Dr. Ismail Shariif
The Socioeconomic Implications of AIDS in Developing Countries in general and Africa in Particular
The morality of altruism is backed by the practicality of self-interest. Ordinary people recognize that we are ultimately An interdependent single species and human security anywhere depends on unified global action everywhere.
-Joshua Lederberg
History makes a strong case that surveillance of infectious diseases is a global public good (McNeil, 1976). The Athenian plague of 430 B.C. was the first recorded transnational epidemic with the pathogen probably spread from Ethiopia through Egypt by troop movements during the Peloponnesian War, although the exact cause is debated (Zinsser, 1963). Since the European Black Death in 1347, successive waves of plague and Cholera have been associated with international trade, the most recent being the Latin America Cholera of the 1990’s (Lederberg, 1997). In the 17th Century European conquest of the new world introduced new viruses to previously unexposed indigenous populations. Measles and Small Pox devastated Native Americans, exerting a death toll that greatly exceeded any form of combat (Berlinguer, 1992).
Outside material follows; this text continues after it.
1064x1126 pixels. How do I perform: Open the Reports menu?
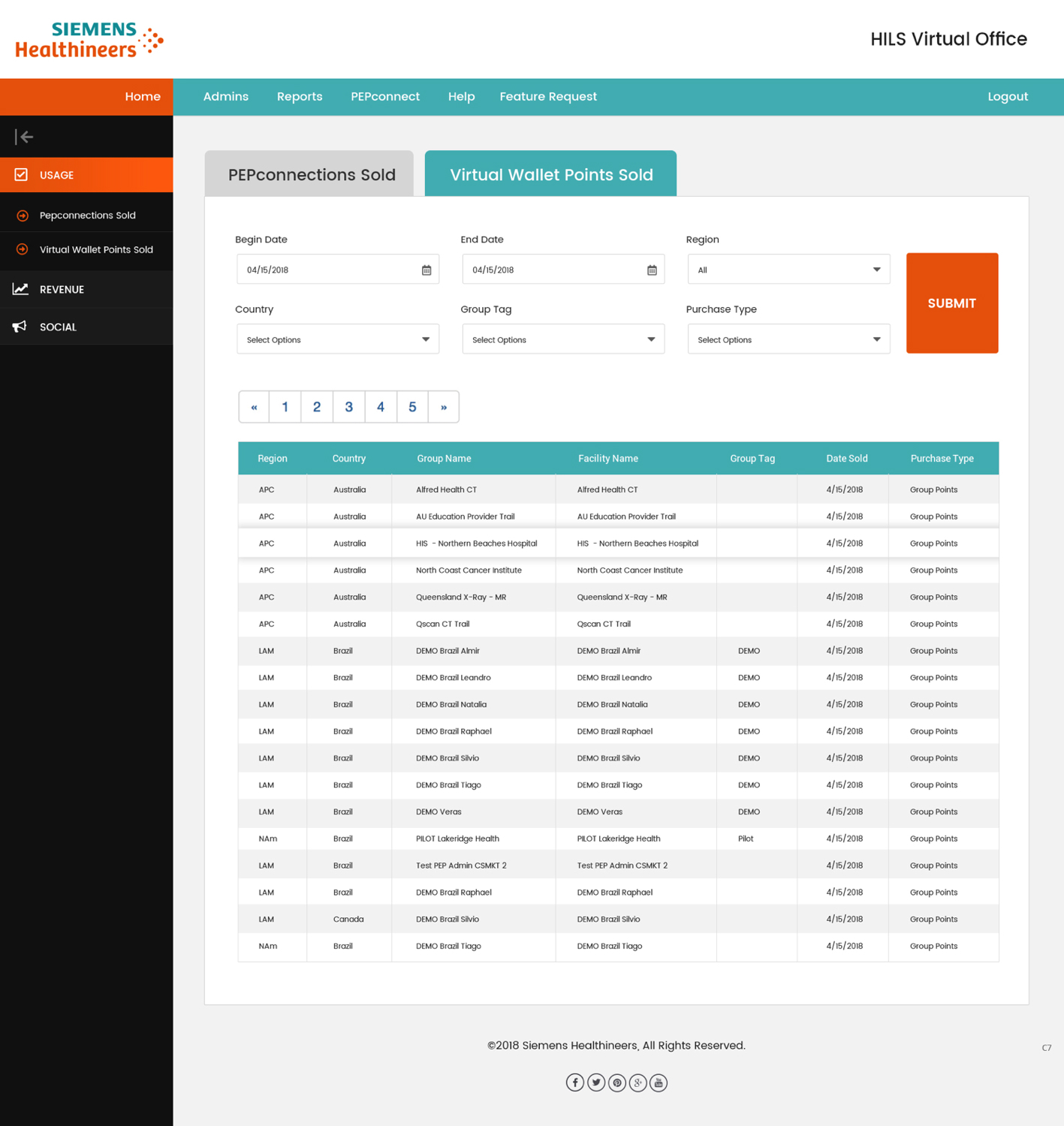tap(300, 97)
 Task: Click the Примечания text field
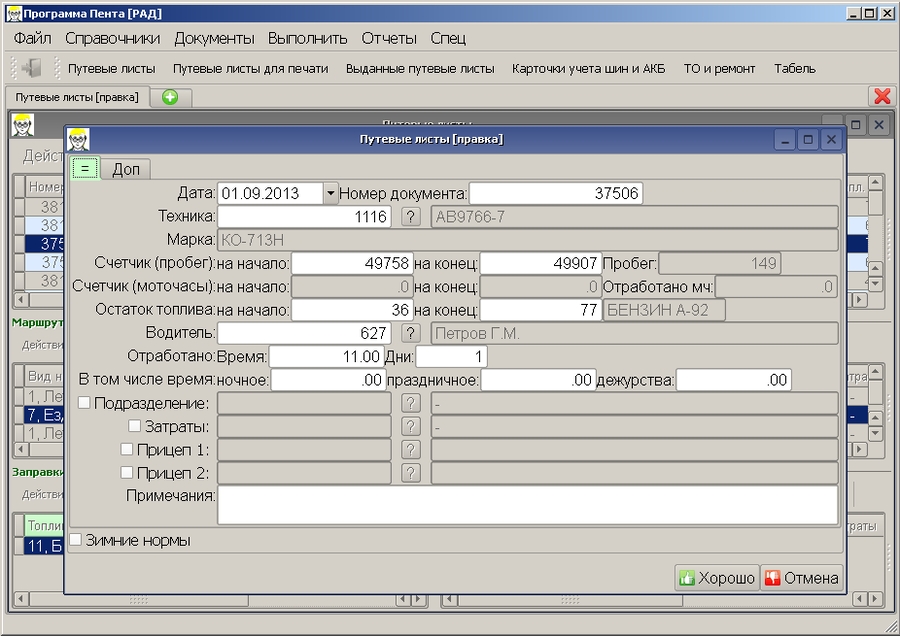pos(527,505)
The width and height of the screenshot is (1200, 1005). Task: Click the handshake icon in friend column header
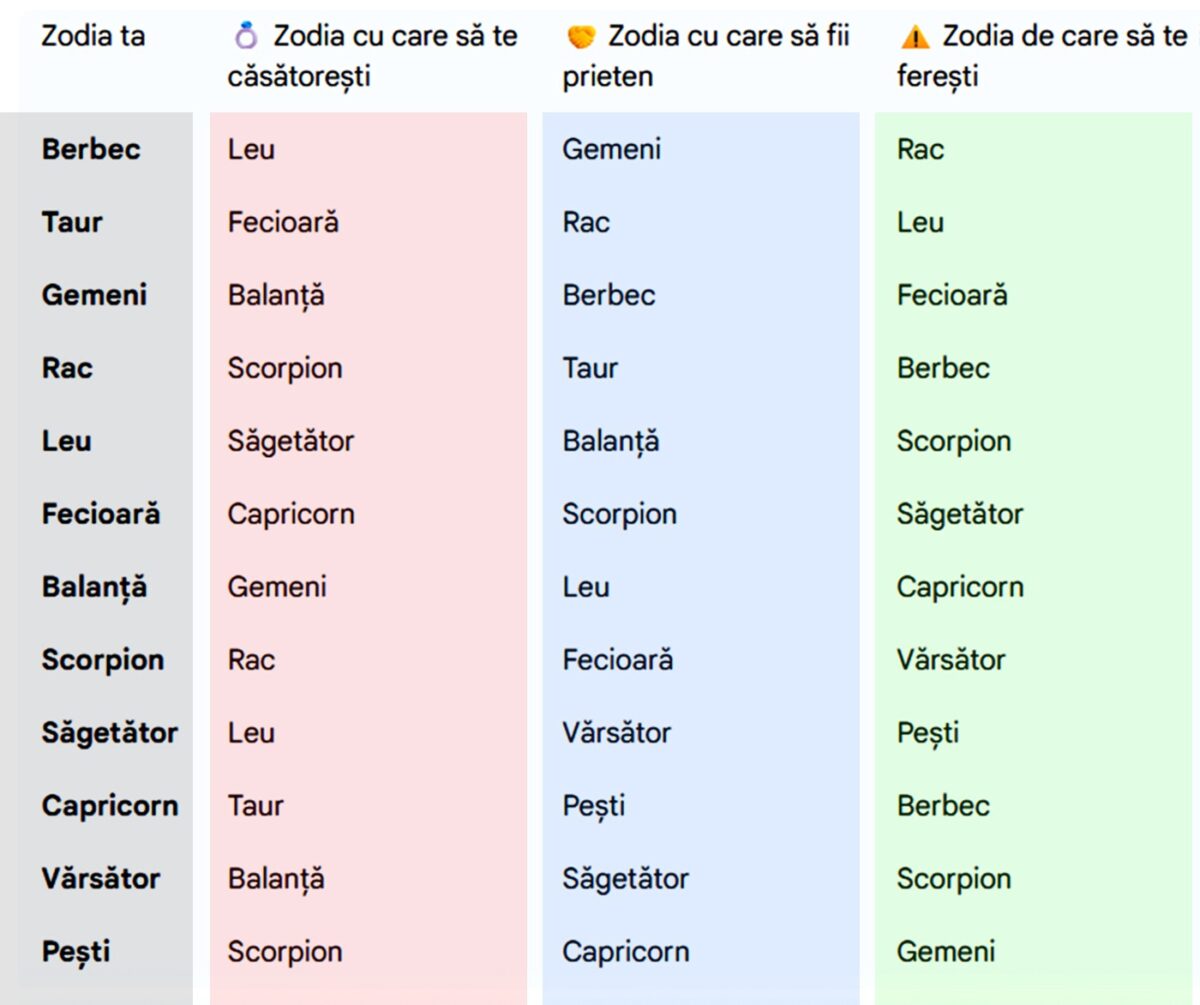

Indeed the 1969 update of the International Health Regulations by the World Health Organizations (WHO), marked more than a century of interstate cooperation in the control of infectious diseases for mutual health protection (Cooper, 1989). The latest addition to the infectious disease is the AIDS virus of 1980, with far reaching ramifications to global health than ever before.
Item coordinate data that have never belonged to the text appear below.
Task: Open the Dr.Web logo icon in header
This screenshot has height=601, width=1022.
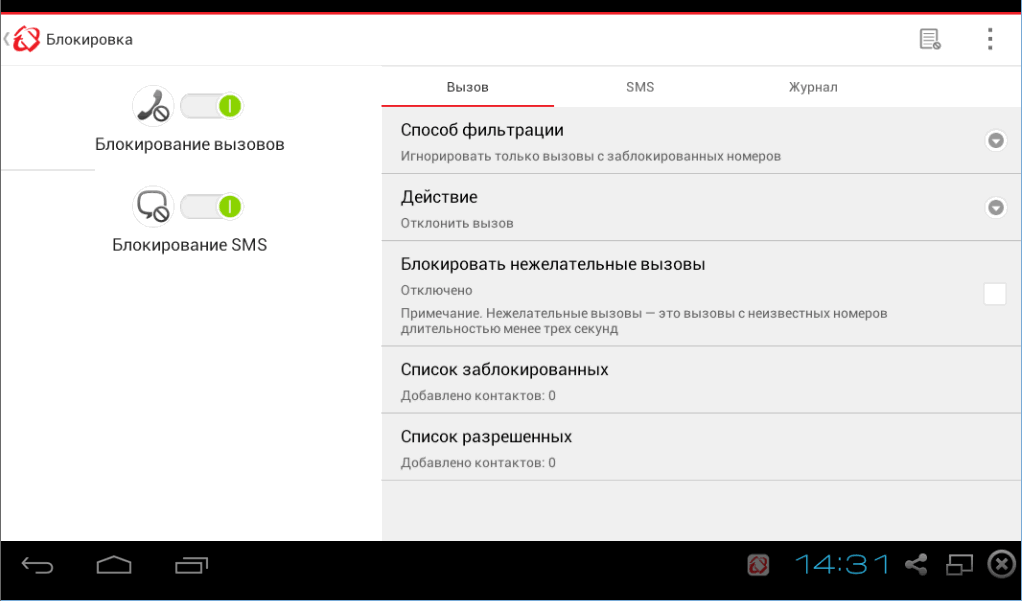Action: click(x=24, y=38)
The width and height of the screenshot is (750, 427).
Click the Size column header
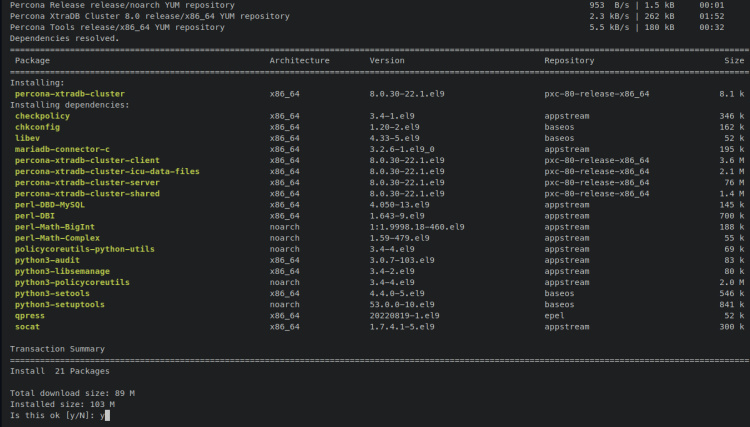(734, 61)
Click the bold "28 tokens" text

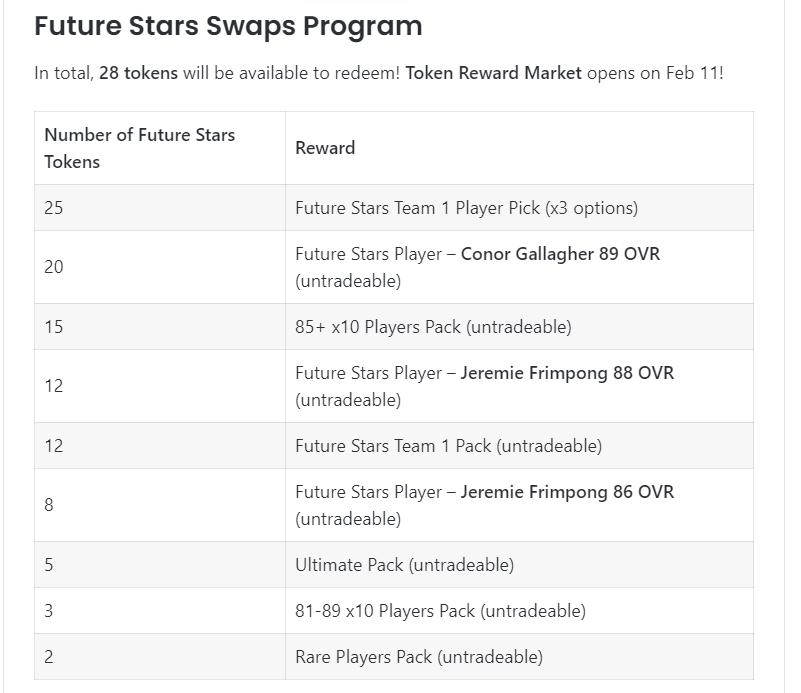click(138, 74)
In a broader perspective the control of infectious diseases can be considered a global public good. But can the same be said for noncommunicable diseases? Are noncommunicable diseases primarily private rather than public goods? Or in this era of globalization, have health circumstance so changed that the customary balance between public and private health is shifting? In other words, can global health rather than a group of transmittable diseases be considered more a public than a private good? And if so, what are the implications for global health? How would such thinking affect international health cooperation and global health governance?
The dividing line between public and private among these diseases is traditionally believed to be rather clear-cut. Because of externalities, the control of communicable diseases is a public good, but treatment for noncommunicable diseases and injury is mostly private.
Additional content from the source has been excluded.